» WORK TASK: Nothing but the lines from the one containing "Codes (131, 1787)" through the final line of the data should be repeated, and each must be exact.

Stored data:
* * * * * * * * *

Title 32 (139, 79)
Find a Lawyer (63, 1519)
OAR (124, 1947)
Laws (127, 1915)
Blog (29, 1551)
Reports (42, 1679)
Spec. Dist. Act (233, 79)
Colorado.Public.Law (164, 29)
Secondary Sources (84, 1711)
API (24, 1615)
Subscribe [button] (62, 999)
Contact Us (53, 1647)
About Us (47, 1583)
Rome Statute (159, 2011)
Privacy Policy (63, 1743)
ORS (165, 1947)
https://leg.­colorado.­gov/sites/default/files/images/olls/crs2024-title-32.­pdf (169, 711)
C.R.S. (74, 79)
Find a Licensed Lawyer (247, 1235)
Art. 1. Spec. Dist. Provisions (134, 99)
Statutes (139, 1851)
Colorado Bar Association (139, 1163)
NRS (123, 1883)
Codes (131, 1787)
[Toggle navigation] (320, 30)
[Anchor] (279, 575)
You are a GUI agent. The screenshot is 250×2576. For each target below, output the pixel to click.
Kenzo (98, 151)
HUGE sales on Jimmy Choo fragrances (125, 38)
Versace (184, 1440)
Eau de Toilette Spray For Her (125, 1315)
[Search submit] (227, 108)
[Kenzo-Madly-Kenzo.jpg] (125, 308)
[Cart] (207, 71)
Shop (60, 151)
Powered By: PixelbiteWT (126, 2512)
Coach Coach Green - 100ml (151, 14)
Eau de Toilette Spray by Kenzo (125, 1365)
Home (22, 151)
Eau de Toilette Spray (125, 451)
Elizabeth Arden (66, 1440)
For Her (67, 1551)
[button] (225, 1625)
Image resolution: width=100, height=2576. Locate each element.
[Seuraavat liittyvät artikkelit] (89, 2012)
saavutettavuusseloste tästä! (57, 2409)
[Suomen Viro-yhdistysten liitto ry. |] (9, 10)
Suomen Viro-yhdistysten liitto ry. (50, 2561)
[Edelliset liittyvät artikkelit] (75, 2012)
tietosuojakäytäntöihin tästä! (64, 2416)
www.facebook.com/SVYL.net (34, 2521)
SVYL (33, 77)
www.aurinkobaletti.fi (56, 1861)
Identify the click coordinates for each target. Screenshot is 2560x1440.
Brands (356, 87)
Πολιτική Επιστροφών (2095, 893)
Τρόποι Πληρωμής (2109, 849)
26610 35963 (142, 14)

* * * * * * * * *

» THE COMPLETED TASK:
Codes (131, 1787)
[Toggle navigation] (320, 30)
[Anchor] (279, 575)
You are a GUI agent. The screenshot is 250×2576. For each target below, output the pixel to click.
Kenzo (98, 151)
HUGE sales on Jimmy Choo fragrances (125, 38)
Versace (184, 1440)
Eau de Toilette Spray For Her (125, 1315)
[Search submit] (227, 108)
[Kenzo-Madly-Kenzo.jpg] (125, 308)
[Cart] (207, 71)
Shop (60, 151)
Powered By: PixelbiteWT (126, 2512)
Coach Coach Green - 100ml (151, 14)
Eau de Toilette Spray by Kenzo (125, 1365)
Home (22, 151)
Eau de Toilette Spray (125, 451)
Elizabeth Arden (66, 1440)
For Her (67, 1551)
[button] (225, 1625)
Image resolution: width=100, height=2576. Locate each element.
[Seuraavat liittyvät artikkelit] (89, 2012)
saavutettavuusseloste tästä! (57, 2409)
[Suomen Viro-yhdistysten liitto ry. |] (9, 10)
Suomen Viro-yhdistysten liitto ry. (50, 2561)
[Edelliset liittyvät artikkelit] (75, 2012)
tietosuojakäytäntöihin tästä! (64, 2416)
www.facebook.com/SVYL.net (34, 2521)
SVYL (33, 77)
www.aurinkobaletti.fi (56, 1861)
Identify the click coordinates for each target. Screenshot is 2560x1440.
Brands (356, 87)
Πολιτική Επιστροφών (2095, 893)
Τρόποι Πληρωμής (2109, 849)
26610 35963 (142, 14)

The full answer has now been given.